Decentralized AI, often shortened to deAI, describes the effort to run artificial intelligence on open, token-incentivized networks instead of inside a small number of large technology companies. Rather than one provider owning the hardware, the models, and the training data, tasks such as computation, model training, inference, and data management are spread across many independent participants who earn crypto tokens for their contributions.
The sector breaks down into a few main categories:
- Decentralized compute: open GPU marketplaces where operators rent out spare hardware for AI and rendering workloads, an approach used by Render.
- Model training and inference networks: protocols such as Bittensor that score machine learning models against each other and reward the ones producing useful output.
- Data ownership and provenance: networks that let individuals control, license, and monetize the data that models learn from.
- Onchain AI agents: autonomous programs, a focus of ecosystems like Fetch.ai, that hold wallets and transact directly on a blockchain.
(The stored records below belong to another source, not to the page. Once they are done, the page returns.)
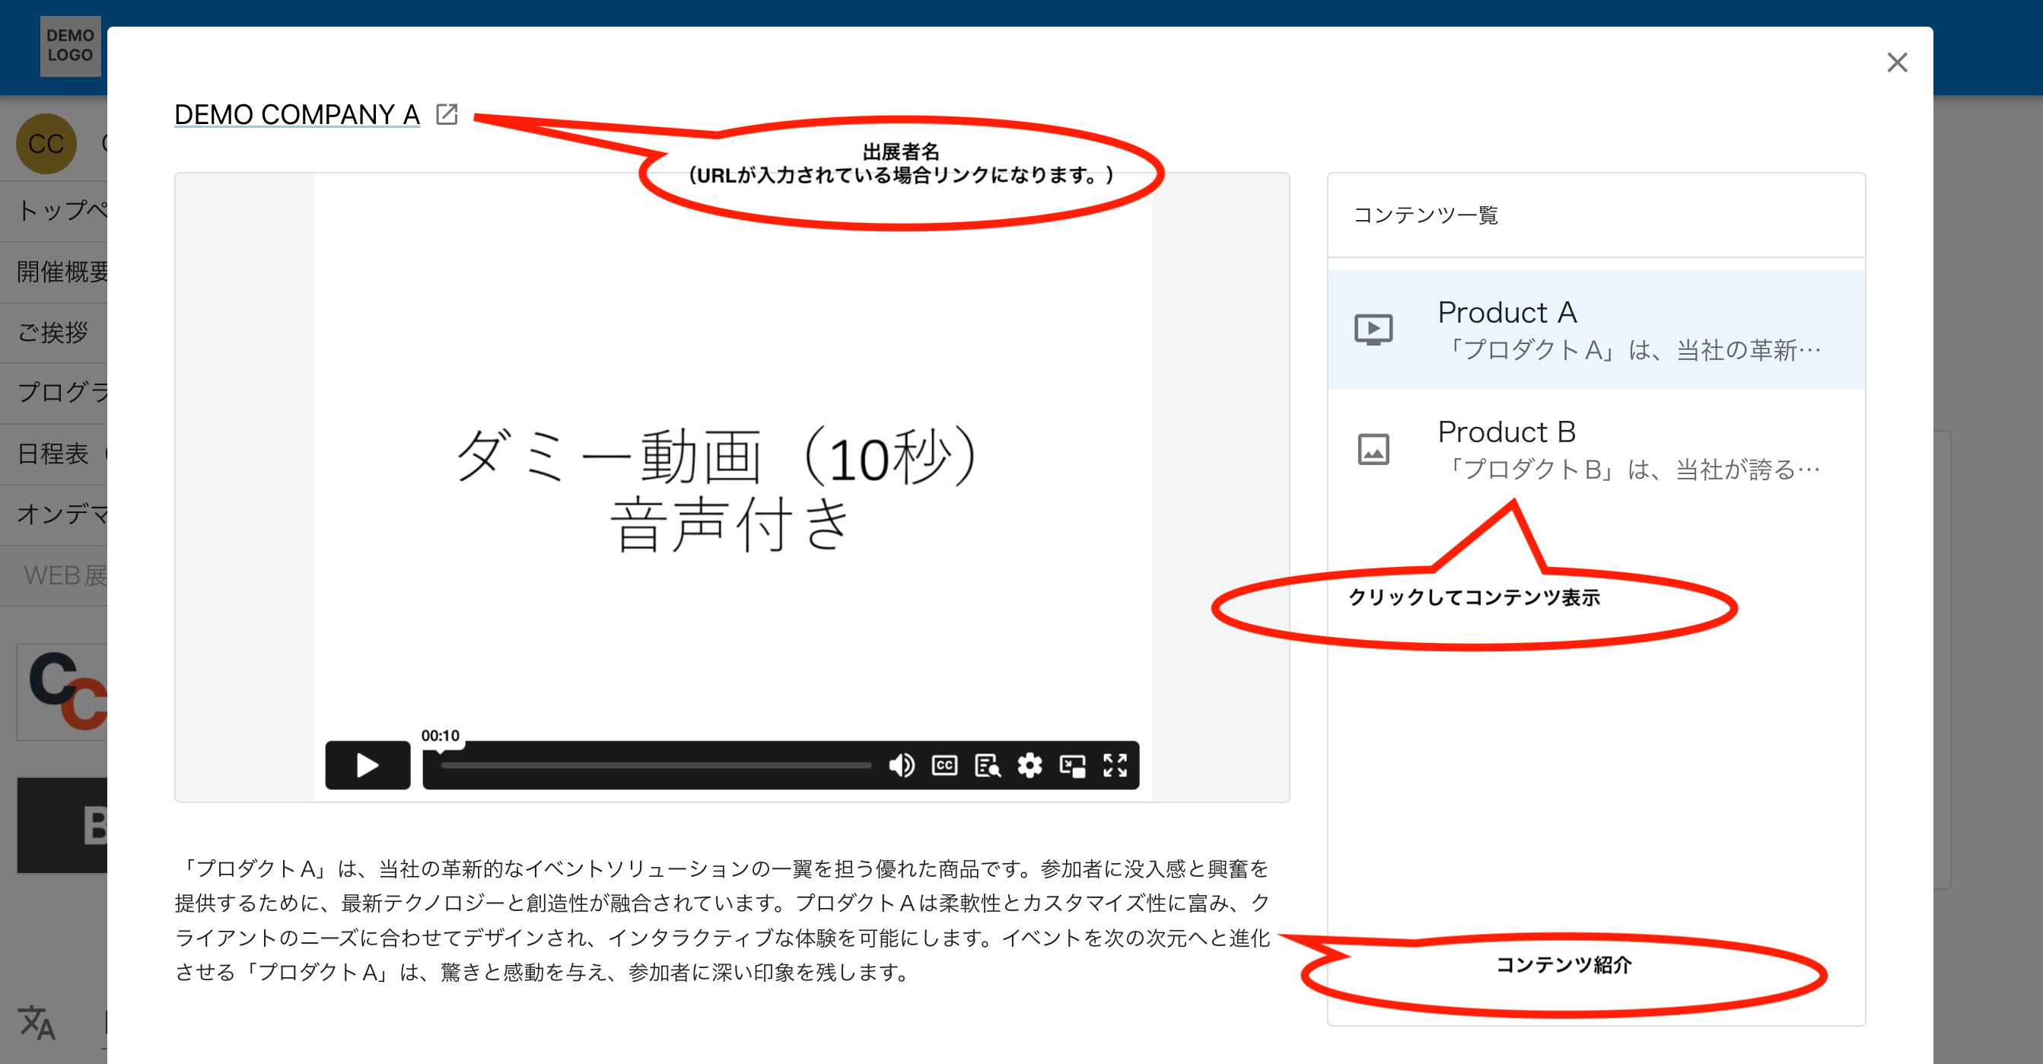Click the translate language icon
2043x1064 pixels.
(37, 1022)
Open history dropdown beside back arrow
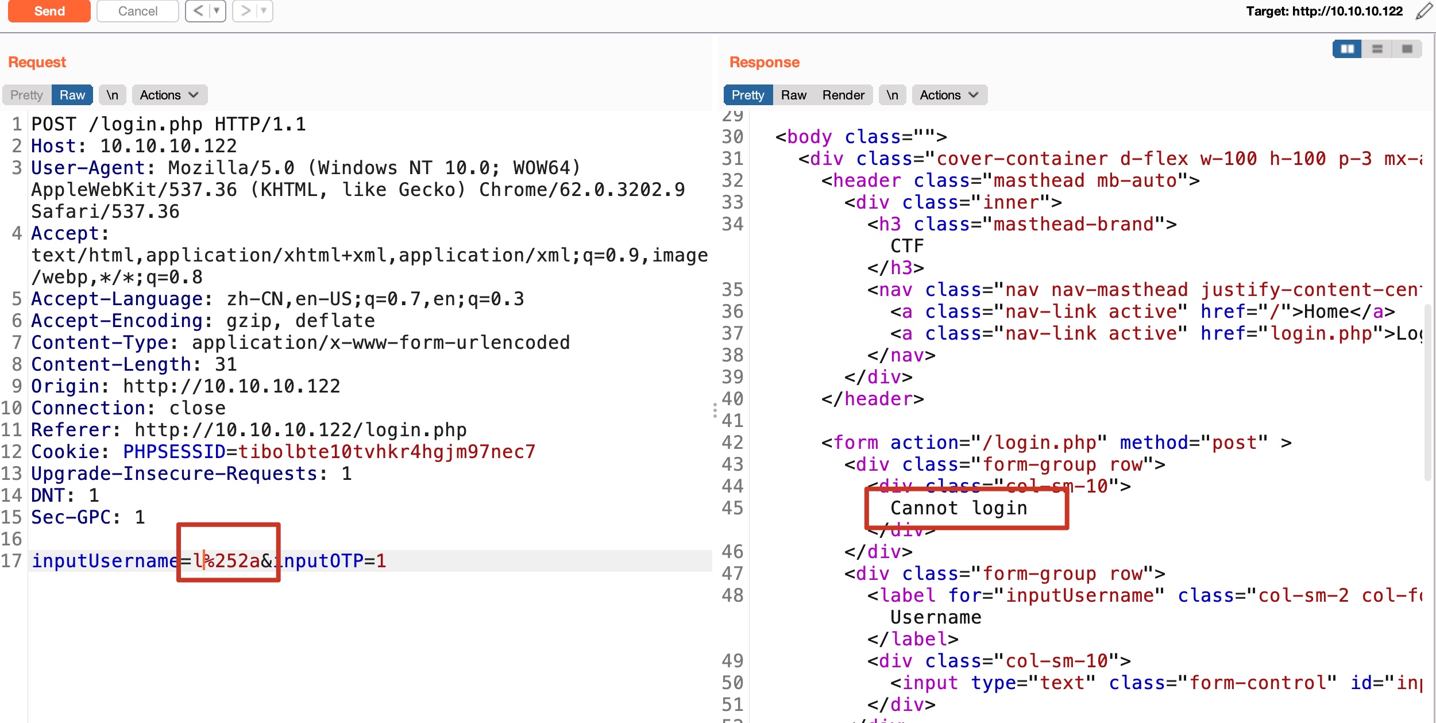This screenshot has height=723, width=1436. (217, 11)
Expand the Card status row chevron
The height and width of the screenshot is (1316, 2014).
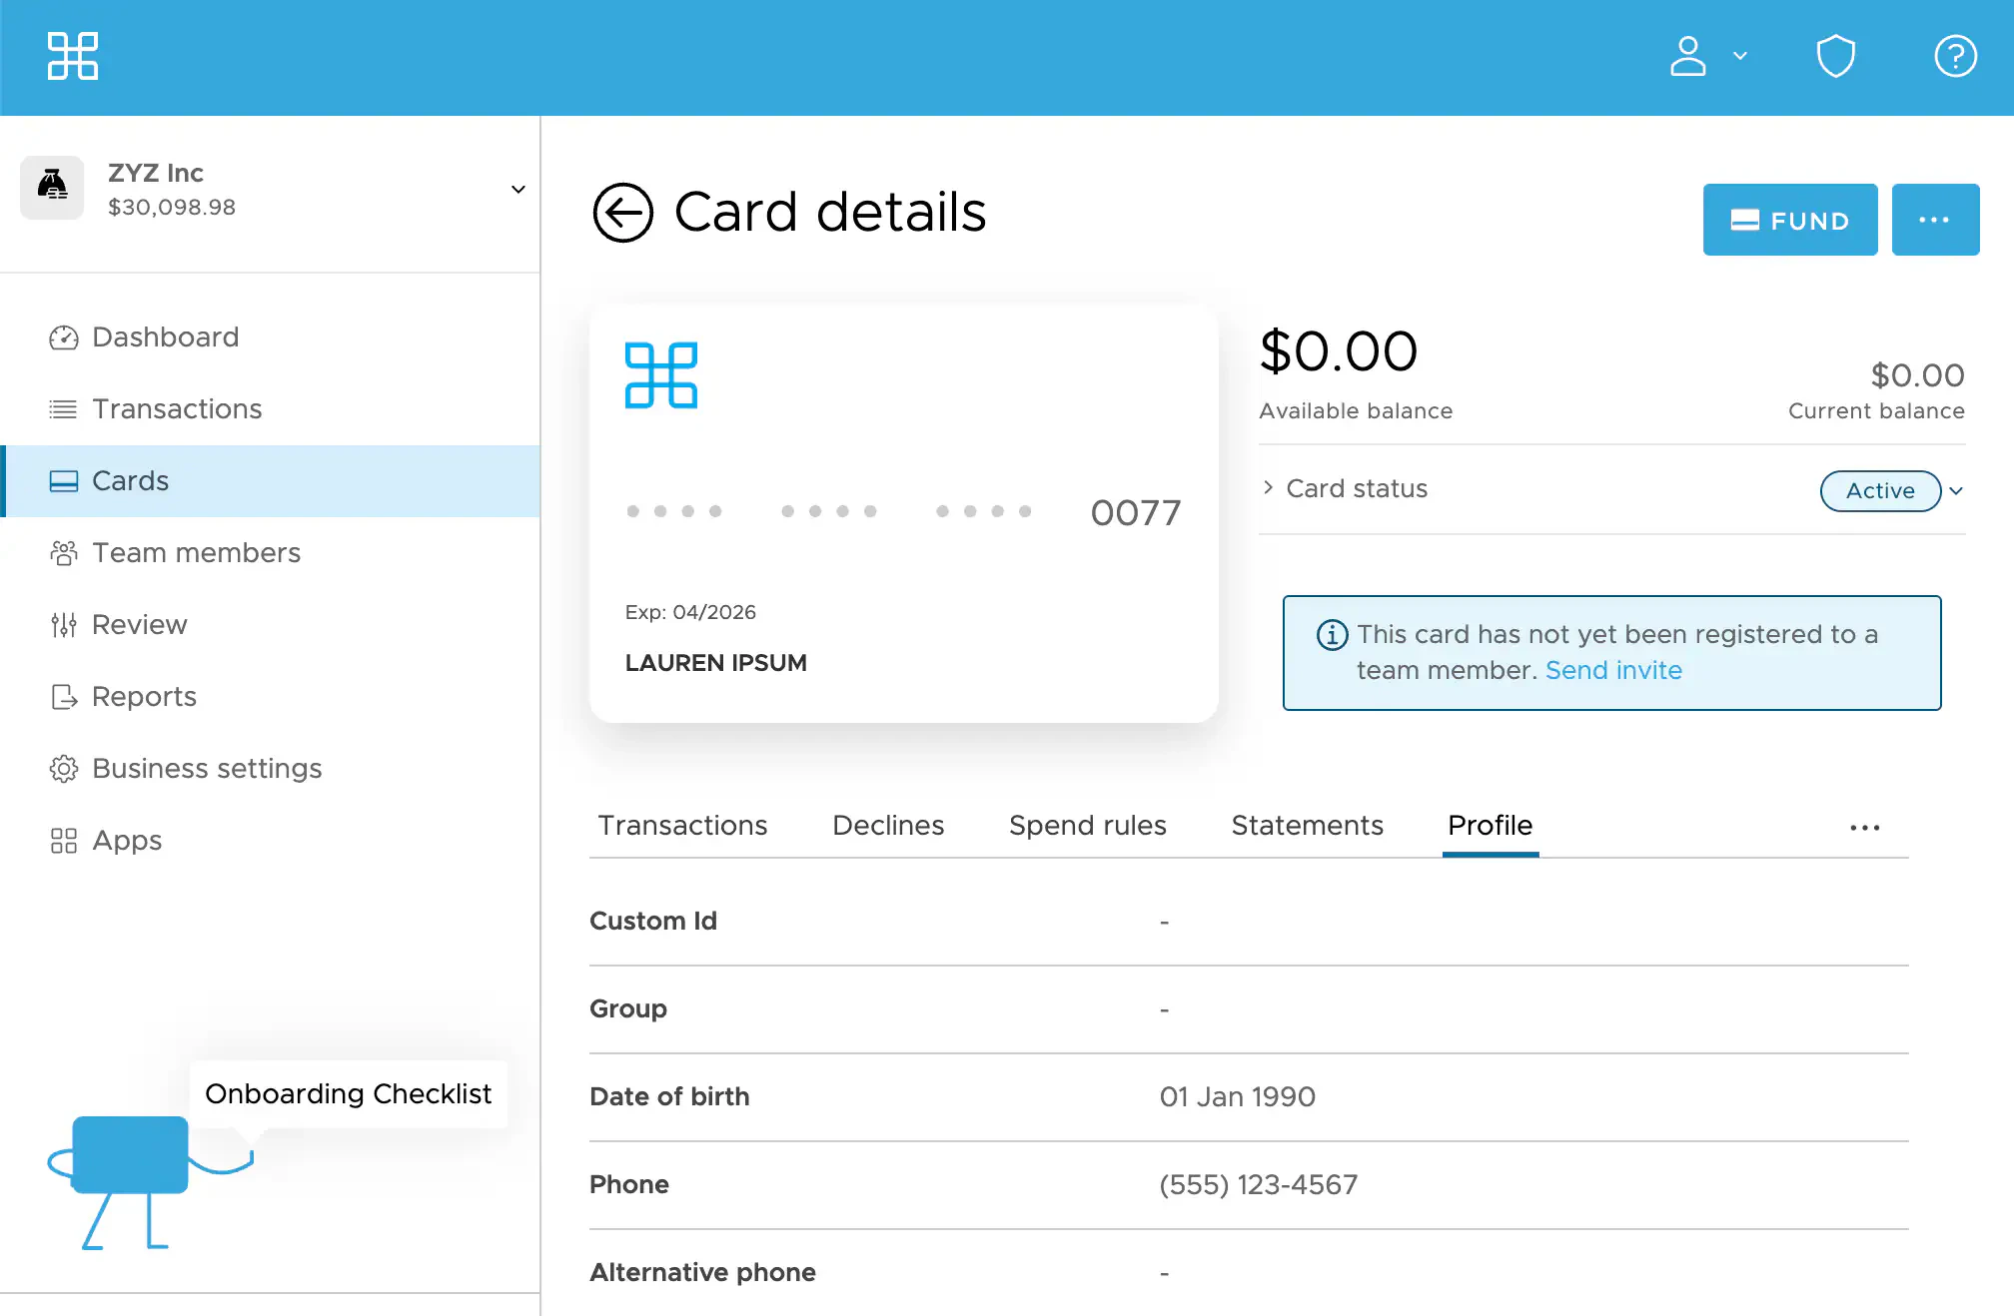tap(1268, 488)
Blockchains fit this problem because token incentives can coordinate thousands of unrelated contributors without a central employer, while onchain records handle payments and prove where compute, models, or data came from. Open networks are also harder to censor: no single company can revoke API access, restrict a model, or change the rules for everyone at once.
The risks are real. The crypto and AI narrative attracts strong hype cycles, and many tokens carry an AI label with little working technology behind it. Decentralized compute still trails centralized clouds on performance, reliability, and tooling, and scaling serious model training across open networks remains an unresolved engineering challenge.
Decentralized AI overlaps closely with DePIN, since GPU networks are physical infrastructure, and it extends the broader principle of decentralization from money and finance to machine intelligence.